Review: ‘Kill Switch’ by Jonathan Maberry

killswitchKill Switch by Jonathan Maberry
St. Martin’s Griffin (April 2016)

If I laid out the entire plot of Kill Switch, the eighth book in Jonathan Maberry’s Joe Ledger series, it would read like a synopsis of four or five books in two or three different genres. Most times, that would be a recipe for disaster, but Maberry somehow keeps all the balls in the air for over 500 pages, resulting in a satisfying thrill ride of a book.

Because I feel like I should offer some kind of synopsis, I’ll boil it down like so: Ledger and his crack team of operatives uncover a massive machine of mysterious intent at a remote military base in Antarctica – i.e., another day at the office for these guys. But things begin to diverge far from the norm as a hidden city and some giant penguin-like creatures come into play. Agents throughout the Department of Military Sciences (Ledger’s home turf), as well as agents of the CIA, FBI and other organizations, begin blowing assignments and, in some cases, committing outright acts of betrayal and treason. Strange power outtages in major American cities cause confusion and result in tragedy. Carefully constructed security measures are breached, allowing digital information and dangerous laboratory specimens to fall into the wrong hands. We learn that H.P. Lovecraft’s stories may be more fact than fiction. Meanwhile, a new prophet is emerging in the Middle East, and a child genius who may not be entirely human is constructing something called a God Machine.

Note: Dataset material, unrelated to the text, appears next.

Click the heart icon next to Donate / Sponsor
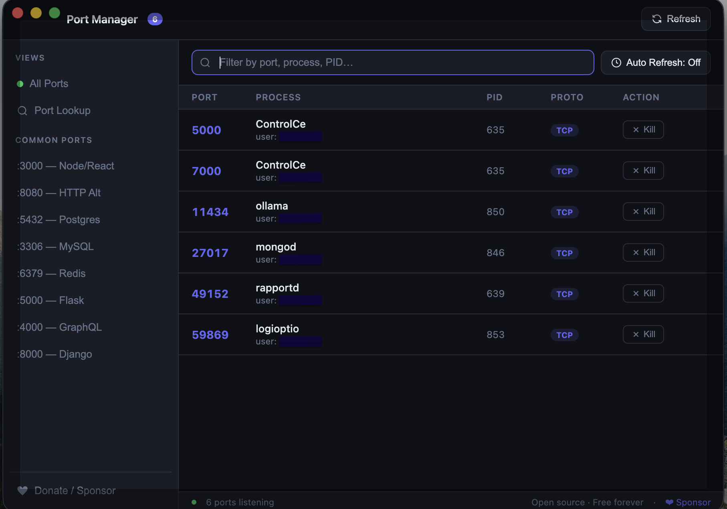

That, ladies and gentlemen, is as succinct as I can be.

I don’t know how he did it, but Maberry somehow takes this alphabet soup of genre tropes and spins a relentless page-turner of a story. Even with all of the necessary exposition it takes to connect the multitude of dots in Kill Switch, I never felt the story drag. Even with all the time Maberry takes to detail the weaponry at play or the politics in motion, the story never loses momentum. Even a sequence near the end, which clarifies and strengthens Ledger’s connections to much of Maberry’s other work (the Rot & Ruin series, the Dead of Night/Fall of Night zombie duo, etc.), avoids feeling tacked on by putting an exclamation point on the impact Kill Switch‘s events have on the embattled soldier.

The Joe Ledger series is pure pulp, and Maberry proves here that he’s a master craftsman when it comes to this distinct style of literary mayhem. Don’t let the hefty page count or the sheer volume of ingredients intimidate you – Maberry’s ultimate goal is to tell a good story, and that’s exactly what he’s done.